Devlette liyakatin önemine vurgu yapan Kılıçdaroğlu, “Siyasetçi olmanız için, bir ilkokul diplomanız olacak, bir de savcılıktan iyi hal kâğıdı alacaksınız. Siyasetçi olabilirsiniz, bakan da olabilirsiniz. Ama devlette en küçük kademe olan şef olabilmek için, üniversite mezunu olacaksınız, KPSS sınavına gireceksiniz, sınavı kazandıktan sonra aday memur olacaksınız, bir süre sonra asaletiniz onaylanacak ve yine şeflik sınavına gireceksiniz ondan sonra şef olabiliyorsunuz. Devlet liyakat üzerine inşa edilmiştir. Liyakat üzerine inşa edilen devletlerde krizler olmaz. Çünkü işi ehline teslim ediyorsunuz. ‘Ben her şeyi bilirim' mantığıyla siyasete girenler büyük bir hata yaparlar. Siyasete girenlerin ve bizim partiye üye olanların bu felsefeden uzaklaşmamaları gerekir.” diye konuştu.

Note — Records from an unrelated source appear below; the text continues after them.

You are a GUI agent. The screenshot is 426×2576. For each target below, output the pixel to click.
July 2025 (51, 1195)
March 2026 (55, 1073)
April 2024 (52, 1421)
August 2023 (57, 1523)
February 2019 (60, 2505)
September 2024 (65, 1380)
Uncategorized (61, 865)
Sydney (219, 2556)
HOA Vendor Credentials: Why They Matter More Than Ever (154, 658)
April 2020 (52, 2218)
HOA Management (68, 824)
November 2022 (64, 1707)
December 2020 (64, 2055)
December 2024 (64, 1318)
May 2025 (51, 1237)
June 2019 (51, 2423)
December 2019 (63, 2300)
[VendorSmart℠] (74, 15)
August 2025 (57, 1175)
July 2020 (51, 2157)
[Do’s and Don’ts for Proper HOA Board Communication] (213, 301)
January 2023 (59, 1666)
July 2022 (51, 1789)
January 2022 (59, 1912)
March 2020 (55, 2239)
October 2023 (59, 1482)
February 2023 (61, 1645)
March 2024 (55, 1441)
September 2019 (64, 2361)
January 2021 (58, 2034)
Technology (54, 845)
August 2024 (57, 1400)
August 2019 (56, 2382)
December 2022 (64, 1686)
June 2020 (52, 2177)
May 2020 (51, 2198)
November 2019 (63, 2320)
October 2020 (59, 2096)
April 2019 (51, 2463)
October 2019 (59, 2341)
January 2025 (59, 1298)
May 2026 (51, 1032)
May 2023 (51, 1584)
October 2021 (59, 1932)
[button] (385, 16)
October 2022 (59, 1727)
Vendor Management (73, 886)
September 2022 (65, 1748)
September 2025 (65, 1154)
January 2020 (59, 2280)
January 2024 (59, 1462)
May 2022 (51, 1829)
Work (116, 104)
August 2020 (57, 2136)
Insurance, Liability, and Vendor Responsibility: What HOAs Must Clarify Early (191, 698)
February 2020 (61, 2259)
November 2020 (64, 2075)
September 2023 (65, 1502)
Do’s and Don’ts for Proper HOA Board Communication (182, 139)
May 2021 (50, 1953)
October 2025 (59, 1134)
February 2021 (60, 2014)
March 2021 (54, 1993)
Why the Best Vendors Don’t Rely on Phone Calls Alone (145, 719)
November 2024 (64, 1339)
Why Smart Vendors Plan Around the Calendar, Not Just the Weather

“8 SAVCI SESİNİ BİLE AÇMADI”
Kılıçdaroğlu, herkes için adaletin savunulması gerektiğine dikkat çekerek, “Adalet soylu bir kavramdır. Adaleti her yerde savunmak bizim temel görevlerimizden biridir. Adaletin içini boşaltmamaya öze göstermeliyiz. Bir kişi haksızlığa uğradığında o kişinin yanında durmalıyız. Benim Şenyaşar ailesine gitmem o anneyi kucaklamam, derdini dillendirmem… Sekiz savcı sesini bile açmadı ben gittikten sonra sesini açtılar ve ben gittikten sonra davalar açıldı. Olsun ben gideceğim. Bana oy versin vermesin diye değil, ben o annenin dramını dindirmek zorundayım. Bunu yapmadığınız zaman siyaseti niye yapıyorsunuz?” diye sordu.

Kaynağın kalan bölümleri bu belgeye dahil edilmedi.